## EXTRACT

-=-=-=-=-

I wear the heavy duty cleats QVC sells. I have osteo of the hips so I really don't want to go down...I can walk anywhere, even on ice! I wear the get a grip. If you look to the right in that link, that is what I wear.


----------



## Muddypaws (Apr 20, 2009)

Thanks I will look into those, but I have to admit the side walk was wet - no ice. I tripped over the uneven pavement cause I was looking up and not down.... :uhoh:


----------



## GoldenJoyx'stwo (Feb 25, 2007)

Muddypaws said:


> Thanks I will look into those, but I have to admit the side walk was wet - no ice. I tripped over the uneven pavement cause I was looking up and not down.... :uhoh:


Well now, how are you supposed to find any loose change if you keep looking up?  I fell out of the refrigerator once....:uhoh: Well, sort of. Another funny moment in time. I don't even drink!


----------



## Muddypaws (Apr 20, 2009)

Kimm said:


> I fell out of the refrigerator once....:uhoh: Well, sort of. Another funny moment in time. I don't even drink!


Ok, got to ask.... I almost fell off the sofa laughing after I read that. Frightened both (sleeping) dogs and the cat!


----------



## GoldenJoyx'stwo (Feb 25, 2007)

I was squatting down trying to see what was on one of the lower shelves in the refrigerator and talking to my husband at the same time. For some reason I could feel myself starting to lose my balance and could only slow the backward and downward roll. Having a frozen shoulder at the time I could not swing my arm to counterbalance myself. I looked around and tried to make sure I wouldn't hit the treadmill as I rolled. I said to my husband who was standing about 5 feet away, "I'm going!" LOL...

I fell backward missing the treadmill and looked Shadow and Tucker right in the eyes. My husband didn't miss a beat and didn't say a thing. I said, "Now tell me, is what just happened normal? How can they say this is normal." I was referring to my doctors. I said this while laughing hysterically. No Laughter from DH. No response at all. I don't know how he kept coming in and out of the house, saw what he saw, heard me laughing, and nothing.

When he came back into the house the second time I said, "How can you not be laughing after seeing that?!" He went outside, came back in the third time, and he lost it! Finally, a response! And the one I was looking for!!!

-=-=-=-=-

## RAW DATA
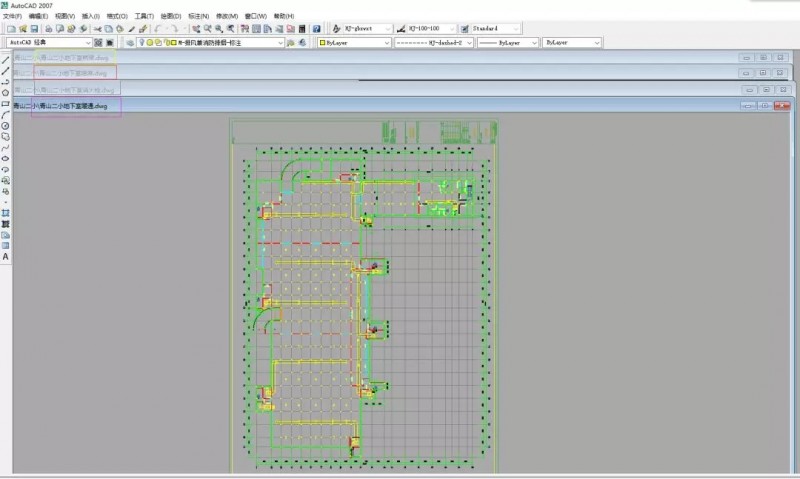Viewport: 800px width, 479px height.
Task: Open the 工具(T) menu
Action: pyautogui.click(x=144, y=17)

-=-=-=-=-

## ACTIONS TO TAKE
1. In the forum thread about falls, how far away was the husband standing when the writer fell backward out of the refrigerator?
2. Write what comes next in the forum thread about falls, picking up after its last post.

## EXERCISE RESPONSES
1. About 5 feet away.

2.
----------



## Muddypaws (Apr 20, 2009)

LOL - how did he keep it together??  He needs to invest in a video camera!

We walked the same path today, DH had Darby and I had Kirby. Don't you know, as we got to exactly the same place I was about to point out where I fell when across the street two little dogs were out in the yard loose. Kirby went "bonkers", I looked over and tripped on the same darn side walk. Didn't go down this time, stumbled and pointed at the sidewalk. I said "that's it, that's the one that knocked me down". My hubby just nodding and said "yeah, I know". At least Darby looked sympathetic, Kirby was still bouncing focused on the little dog. 

DH did slide on a tiny bit of ice - twice - same spot coming and going.... so I don't feel too bad!


----------



## inge (Sep 20, 2009)

I know what you're saying: yesterday I took Tess to the Park where they have those wooden planks to cross 'difficult' areas...I landed next to the plank, basically in the water, with a totally amazed Tess climbing in my lap, ears down and licking my face. Wet pants are terrible, aren't they? I hope you feel better!


----------



## Rhapsody in Gold (Dec 22, 2007)

"Muddypaws", I had the same experience that you described and loved my three Goldens even more so because of how they responded. In my case, I went down and could not get up because it was so slippery. Fortunately I had snow pants on and underneath that sweat pants - so that cushioned the fall on my knee.

But as you said - I wasn't holding the leashes and they stood right by me. They know when something is not right. I leaned on my largest Golden, to get up and he stood there and didn't move - like he knew I needed him to keep my balance. 

I felt like you - so proud and so in love with these sweet pups.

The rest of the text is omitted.